If you’re looking for a brief (650ish words) summary on a topic in history you’re in the right place! You can find reading passages for U.S. History and World History topics and can download a PDF copy for yourself. If you need a digital copy there is a Google link provided as well.
This is an ongoing project, so stop back frequently and see what we’ve added. When I say “we” I mean my brother and I. I have been teaching social studies for 19 years and my brother, Joe, is an historian. Between the 2 of us we create these reading passages.
TO VIEW A DIRECTORY ALL OF THE UNITED STATES HISTORY PASSAGES CLICK HERE.
If you’re interested in some close read lesson ideas for teaching with this resource this article will help.
MARBURY VS. MADISON
The Supreme Court of the United States in an important sense truly “arrived” when it handed down Marbury v. Madison (1803). Chief Justice John Marshall not only clearly established the principle of judicial review but did so in a crafty fashion that carefully handled the various legal and political complexities involved.
The First Congress, with many people who worked on the Constitution as members, passed the Judiciary Act of 1789 to fill in various details regarding the courts. President Washington, who presided over the Constitutional Convention, signed it into law. An update was passed at the end of the presidency of John Adams, in part adding new judges and other court personnel such as justices of the peace.
The new law allowed President Adams, a Federalist, to fill many positions before incoming President Jefferson, a Democratic-Republican, came into power. At about the same time, John Marshall was also confirmed as Chief Justice. Marshall was then President Adams’ Secretary of State, one of his duties being to make sure commissions (written notifications that someone was given a position) were delivered. Marshall remained as Secretary of State to the end of Adams’ term.
The law was passed so late that President Adams nominated a bunch of people to fill the new positions with only two days left in his term. His political opponents denounced these as “Midnight Judges,” inserted at the last moment to allow the losing party to retain power. The whole thing was so last minute and rushed that some of the official commissions were not delivered when Adams left office.
Marbury and Madison
President Jefferson told his own Secretary of State, James Madison (whose important role in its formation led to him to be named the “Father of the Constitution”) not to deliver some of the commissions. Jefferson believed that he had the power to do so, the people not officially having the right to hold the office until the commission was delivered. A few people denied a commission, including William Marbury, sued using a method found in the Judiciary Act of 1789. Thus, we have the court case at hand: Marbury v. (versus or against) Madison.
The lawsuit was part of a wider political dispute involving the new judicial legislation and the courts in general. The courts were very important, and each political party had a different view about their proper role. Also, if the Supreme Court did agree with Marbury, would Jefferson agree to give Marbury his commission? How could the courts force him, when as Alexander Hamilton (if not in song) noted, judges had neither the power of the purse (money) or sword?

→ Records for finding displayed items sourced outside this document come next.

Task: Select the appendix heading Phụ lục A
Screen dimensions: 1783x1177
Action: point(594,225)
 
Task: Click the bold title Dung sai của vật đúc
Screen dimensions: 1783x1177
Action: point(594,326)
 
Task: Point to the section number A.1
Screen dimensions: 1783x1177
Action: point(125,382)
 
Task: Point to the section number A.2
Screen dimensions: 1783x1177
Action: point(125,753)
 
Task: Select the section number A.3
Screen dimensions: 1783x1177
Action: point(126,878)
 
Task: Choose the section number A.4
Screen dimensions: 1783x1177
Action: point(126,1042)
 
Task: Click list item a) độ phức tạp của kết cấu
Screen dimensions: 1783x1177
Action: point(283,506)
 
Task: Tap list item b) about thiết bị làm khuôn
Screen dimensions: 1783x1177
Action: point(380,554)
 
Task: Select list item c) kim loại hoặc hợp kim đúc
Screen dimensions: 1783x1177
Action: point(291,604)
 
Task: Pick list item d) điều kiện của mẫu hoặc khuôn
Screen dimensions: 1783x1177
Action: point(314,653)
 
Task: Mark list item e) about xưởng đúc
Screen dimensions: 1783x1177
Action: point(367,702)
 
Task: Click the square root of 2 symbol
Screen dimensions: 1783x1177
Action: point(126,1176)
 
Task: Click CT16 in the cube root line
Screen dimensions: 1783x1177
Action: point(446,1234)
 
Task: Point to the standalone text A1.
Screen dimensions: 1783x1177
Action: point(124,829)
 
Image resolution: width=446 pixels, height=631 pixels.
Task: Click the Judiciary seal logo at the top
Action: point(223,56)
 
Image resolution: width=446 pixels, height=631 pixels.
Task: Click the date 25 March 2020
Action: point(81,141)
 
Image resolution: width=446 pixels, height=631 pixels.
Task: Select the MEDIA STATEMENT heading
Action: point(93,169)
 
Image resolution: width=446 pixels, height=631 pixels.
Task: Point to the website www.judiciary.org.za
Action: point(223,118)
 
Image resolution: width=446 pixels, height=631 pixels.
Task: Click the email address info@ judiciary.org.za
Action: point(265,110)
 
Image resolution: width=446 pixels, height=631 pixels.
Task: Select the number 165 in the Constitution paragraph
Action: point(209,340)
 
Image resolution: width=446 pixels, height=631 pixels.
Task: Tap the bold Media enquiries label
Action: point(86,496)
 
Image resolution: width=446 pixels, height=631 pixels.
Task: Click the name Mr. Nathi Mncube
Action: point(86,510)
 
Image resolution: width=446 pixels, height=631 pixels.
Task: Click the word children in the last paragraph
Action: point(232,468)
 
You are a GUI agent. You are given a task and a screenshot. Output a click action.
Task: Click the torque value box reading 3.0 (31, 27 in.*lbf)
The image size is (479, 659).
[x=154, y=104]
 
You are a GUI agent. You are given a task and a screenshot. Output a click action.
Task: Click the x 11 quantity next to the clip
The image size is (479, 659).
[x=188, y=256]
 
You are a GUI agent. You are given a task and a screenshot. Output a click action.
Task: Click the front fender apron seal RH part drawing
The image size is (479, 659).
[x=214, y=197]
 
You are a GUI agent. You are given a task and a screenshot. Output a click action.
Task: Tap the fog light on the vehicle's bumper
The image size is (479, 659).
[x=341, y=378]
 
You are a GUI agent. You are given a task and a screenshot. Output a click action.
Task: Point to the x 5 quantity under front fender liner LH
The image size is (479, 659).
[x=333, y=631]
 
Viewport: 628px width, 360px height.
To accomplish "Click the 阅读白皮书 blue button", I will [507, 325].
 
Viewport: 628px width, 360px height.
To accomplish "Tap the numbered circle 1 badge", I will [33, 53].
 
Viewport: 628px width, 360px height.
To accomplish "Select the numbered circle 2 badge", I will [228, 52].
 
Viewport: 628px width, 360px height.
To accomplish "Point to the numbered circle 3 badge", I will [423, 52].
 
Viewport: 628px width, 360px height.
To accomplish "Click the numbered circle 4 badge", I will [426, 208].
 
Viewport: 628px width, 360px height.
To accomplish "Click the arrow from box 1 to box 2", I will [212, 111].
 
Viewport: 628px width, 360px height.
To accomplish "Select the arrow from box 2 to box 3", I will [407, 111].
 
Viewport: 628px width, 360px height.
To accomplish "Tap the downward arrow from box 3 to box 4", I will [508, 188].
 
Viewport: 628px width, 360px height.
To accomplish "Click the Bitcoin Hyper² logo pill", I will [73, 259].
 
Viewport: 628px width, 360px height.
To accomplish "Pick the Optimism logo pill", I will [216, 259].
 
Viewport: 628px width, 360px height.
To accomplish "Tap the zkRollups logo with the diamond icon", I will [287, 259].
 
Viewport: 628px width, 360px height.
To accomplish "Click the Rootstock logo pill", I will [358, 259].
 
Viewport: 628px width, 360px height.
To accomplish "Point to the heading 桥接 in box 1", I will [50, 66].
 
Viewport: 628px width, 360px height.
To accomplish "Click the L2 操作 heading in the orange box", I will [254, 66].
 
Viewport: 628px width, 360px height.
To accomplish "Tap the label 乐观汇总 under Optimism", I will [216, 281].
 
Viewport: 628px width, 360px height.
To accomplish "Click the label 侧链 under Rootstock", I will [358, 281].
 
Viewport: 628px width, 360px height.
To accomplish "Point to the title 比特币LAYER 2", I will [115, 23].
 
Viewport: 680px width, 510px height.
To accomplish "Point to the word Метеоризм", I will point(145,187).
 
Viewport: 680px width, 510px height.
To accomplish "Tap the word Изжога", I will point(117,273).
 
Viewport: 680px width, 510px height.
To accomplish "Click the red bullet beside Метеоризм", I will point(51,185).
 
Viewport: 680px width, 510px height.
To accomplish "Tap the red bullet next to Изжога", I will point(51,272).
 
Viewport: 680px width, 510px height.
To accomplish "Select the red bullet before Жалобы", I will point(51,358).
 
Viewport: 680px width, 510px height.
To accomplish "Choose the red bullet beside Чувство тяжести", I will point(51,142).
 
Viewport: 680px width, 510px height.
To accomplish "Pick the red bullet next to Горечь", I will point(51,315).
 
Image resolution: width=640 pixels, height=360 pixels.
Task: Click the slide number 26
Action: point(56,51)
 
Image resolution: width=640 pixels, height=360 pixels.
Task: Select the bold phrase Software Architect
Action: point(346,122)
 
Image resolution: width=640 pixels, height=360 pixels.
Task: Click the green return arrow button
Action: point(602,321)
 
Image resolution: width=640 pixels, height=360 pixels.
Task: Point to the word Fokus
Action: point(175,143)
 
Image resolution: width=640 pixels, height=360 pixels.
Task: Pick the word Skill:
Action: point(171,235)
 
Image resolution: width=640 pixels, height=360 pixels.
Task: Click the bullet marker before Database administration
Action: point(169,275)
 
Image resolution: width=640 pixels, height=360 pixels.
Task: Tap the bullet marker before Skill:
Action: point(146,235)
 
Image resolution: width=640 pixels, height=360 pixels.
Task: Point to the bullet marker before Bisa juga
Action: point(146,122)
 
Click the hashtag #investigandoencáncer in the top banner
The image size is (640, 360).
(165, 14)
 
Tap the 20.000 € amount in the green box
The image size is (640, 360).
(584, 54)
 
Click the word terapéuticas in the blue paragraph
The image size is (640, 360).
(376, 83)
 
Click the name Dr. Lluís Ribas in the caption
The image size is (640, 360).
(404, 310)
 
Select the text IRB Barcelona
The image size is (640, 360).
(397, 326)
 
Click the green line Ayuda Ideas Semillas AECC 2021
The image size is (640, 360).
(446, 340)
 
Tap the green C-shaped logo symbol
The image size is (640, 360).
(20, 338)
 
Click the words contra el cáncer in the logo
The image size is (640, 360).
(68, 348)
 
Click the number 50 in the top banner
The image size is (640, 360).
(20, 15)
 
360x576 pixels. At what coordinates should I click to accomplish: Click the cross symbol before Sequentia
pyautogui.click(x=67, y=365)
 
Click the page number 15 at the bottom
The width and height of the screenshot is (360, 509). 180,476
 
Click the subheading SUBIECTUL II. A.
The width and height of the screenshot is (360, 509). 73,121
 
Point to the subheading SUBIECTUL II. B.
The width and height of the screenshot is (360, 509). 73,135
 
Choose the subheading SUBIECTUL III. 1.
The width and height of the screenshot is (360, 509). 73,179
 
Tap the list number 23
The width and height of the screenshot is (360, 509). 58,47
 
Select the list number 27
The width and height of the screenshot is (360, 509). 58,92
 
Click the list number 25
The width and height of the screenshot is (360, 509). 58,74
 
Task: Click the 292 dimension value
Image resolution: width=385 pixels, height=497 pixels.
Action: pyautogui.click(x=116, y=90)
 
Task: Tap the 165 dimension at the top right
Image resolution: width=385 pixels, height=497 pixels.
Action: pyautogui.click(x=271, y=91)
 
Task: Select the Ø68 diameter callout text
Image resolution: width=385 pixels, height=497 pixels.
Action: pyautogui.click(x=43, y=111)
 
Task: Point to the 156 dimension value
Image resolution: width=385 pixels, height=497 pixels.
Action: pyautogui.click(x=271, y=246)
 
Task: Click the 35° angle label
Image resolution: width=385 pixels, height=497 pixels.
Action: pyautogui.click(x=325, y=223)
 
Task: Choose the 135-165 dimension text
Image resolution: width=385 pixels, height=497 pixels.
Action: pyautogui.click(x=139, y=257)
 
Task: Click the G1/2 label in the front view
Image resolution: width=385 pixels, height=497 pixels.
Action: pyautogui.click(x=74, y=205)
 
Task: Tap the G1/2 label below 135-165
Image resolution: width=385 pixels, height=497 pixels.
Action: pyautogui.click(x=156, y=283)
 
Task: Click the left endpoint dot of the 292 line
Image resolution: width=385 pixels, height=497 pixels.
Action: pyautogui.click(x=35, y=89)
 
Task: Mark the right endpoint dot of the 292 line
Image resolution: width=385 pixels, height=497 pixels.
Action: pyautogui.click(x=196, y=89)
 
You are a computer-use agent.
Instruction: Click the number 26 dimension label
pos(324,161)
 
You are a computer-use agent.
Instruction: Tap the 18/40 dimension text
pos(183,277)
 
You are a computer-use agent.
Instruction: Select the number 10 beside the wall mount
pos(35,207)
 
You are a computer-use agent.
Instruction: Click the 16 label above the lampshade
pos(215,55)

Chief Justice Marshall in his opinion carefully handled all of these concerns. Marbury did have the right to his commission, actual delivery not required, and Madison did have a duty to deliver it. But, the means used by Marbury to try to get it was improper. The special type of legal order authorized by the law gave the Supreme Court a power not authorized by the Constitution itself. The Supreme Court was unable to order Madison to give Marbury his commission.
The Supreme Court has the special duty to interpret the law, including the Constitution, the supreme law of the land. If a lesser type of law, such as a law Congress passes, violates the Constitution, the Constitution wins. This power of the courts to decide that a law is unconstitutional, violating the Constitution, is known as judicial review. Marshall carefully established an important power but in such a way that the case itself actually limited the Court’s power. It was a rather clever solution, basically losing a battle while winning long term.